In Belgium, another country that has tried to marginalize the Scientologists, the 12 members of the Brussels branch have been under investigation since 1998 after a complaint from a woman who said she was defrauded. In May, when hearings were finally opened in the case, the church won a postponement.

The U.S. State Department regularly criticizes efforts by France and other European countries to marginalize or regulate Scientology. The church itself has also been aggressive in defending its operations.

Three weeks ago, the European Court of Human Rights ruled in Scientology's favour in a case it brought against Russian authorities who refused to recognize two church affiliates as religious organizations. The court hears cases from the 47 countries that are members of the Council of Europe.

The French case stemmed from similar complaints from people who said that in 1998, Scientology officials harassed them into emptying their bank accounts to pay for expensive courses, equipment, vitamins and what were called purification treatments.

One of those plaintiffs, Aude-Claire Malton, broke down in court as she described how the church pressured her to spend all her savings of €30,000 in the space of four months and then tried to convince her to borrow more. "They cleaned me out, demolished me," she said. "It's mental manipulation."

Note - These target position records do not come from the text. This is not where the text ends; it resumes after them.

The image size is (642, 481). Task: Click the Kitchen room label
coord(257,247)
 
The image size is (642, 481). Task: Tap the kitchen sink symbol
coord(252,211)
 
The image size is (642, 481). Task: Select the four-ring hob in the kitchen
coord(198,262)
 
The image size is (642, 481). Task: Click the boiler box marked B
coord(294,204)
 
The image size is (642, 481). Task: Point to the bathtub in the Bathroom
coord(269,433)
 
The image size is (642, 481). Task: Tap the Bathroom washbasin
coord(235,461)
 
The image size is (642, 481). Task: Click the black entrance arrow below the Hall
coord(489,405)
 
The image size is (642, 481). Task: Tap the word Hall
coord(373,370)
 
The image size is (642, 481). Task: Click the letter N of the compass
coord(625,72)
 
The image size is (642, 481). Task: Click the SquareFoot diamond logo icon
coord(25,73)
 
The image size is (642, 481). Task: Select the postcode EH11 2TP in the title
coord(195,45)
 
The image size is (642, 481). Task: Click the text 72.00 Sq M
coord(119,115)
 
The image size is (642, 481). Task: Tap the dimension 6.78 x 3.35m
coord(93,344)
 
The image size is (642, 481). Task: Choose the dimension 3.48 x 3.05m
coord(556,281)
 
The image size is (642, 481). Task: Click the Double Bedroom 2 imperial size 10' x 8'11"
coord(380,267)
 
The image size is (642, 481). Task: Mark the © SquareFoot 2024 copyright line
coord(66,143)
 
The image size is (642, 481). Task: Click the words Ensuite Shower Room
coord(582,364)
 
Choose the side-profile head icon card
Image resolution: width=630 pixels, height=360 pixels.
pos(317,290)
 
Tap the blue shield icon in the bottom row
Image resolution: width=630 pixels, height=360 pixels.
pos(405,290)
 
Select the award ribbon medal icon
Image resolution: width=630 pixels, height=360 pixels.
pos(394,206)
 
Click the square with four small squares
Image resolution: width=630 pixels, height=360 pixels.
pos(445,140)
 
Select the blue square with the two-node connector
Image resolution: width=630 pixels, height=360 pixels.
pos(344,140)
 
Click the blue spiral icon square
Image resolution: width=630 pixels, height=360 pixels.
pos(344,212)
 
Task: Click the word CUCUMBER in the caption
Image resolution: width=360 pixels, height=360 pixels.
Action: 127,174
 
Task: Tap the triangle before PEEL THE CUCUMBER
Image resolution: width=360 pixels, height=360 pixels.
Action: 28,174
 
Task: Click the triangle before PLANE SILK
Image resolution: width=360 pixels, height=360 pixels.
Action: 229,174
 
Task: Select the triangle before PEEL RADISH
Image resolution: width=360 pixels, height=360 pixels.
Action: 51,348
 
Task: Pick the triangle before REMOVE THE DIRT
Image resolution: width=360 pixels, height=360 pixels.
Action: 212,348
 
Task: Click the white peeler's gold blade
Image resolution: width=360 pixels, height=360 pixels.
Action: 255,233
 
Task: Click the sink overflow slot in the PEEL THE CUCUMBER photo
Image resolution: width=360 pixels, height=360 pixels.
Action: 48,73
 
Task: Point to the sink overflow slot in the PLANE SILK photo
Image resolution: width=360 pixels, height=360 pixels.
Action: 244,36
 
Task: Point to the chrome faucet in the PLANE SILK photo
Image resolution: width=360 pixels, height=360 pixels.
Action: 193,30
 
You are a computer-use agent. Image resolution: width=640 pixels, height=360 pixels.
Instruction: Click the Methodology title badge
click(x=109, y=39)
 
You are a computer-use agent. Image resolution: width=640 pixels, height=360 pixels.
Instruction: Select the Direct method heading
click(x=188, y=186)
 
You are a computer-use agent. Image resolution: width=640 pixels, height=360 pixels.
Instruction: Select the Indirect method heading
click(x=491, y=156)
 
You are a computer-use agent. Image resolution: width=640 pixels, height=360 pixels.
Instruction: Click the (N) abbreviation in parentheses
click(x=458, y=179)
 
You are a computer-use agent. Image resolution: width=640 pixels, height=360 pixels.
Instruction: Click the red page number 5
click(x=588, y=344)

The church's top official in France, who was convicted in the case, called the payments demanded of adherents simple donations. "No church lives only on the energy of the good Lord," he told the judges.

France has labelled the Church of Scientology a cult, a designation that brings it under the purview of a special government monitoring commission that reports each year on "abuses by sects."

At least five other cases involving complaints against the church are under investigation by courts around France, according to press reports.

One was brought by the family of a woman who said she threw herself in front of a train three years ago after being told repeatedly by her Scientology mentors that she was a failure.

Tuesday's ruling could encourage other unhappy Scientology recruits to come forward, said Catherine Picard, head of the French Association of Victims of Sects.

"They've had a real slap in the face," she said. "Nationally and internationally, the word Scientologist will be associated with fraud."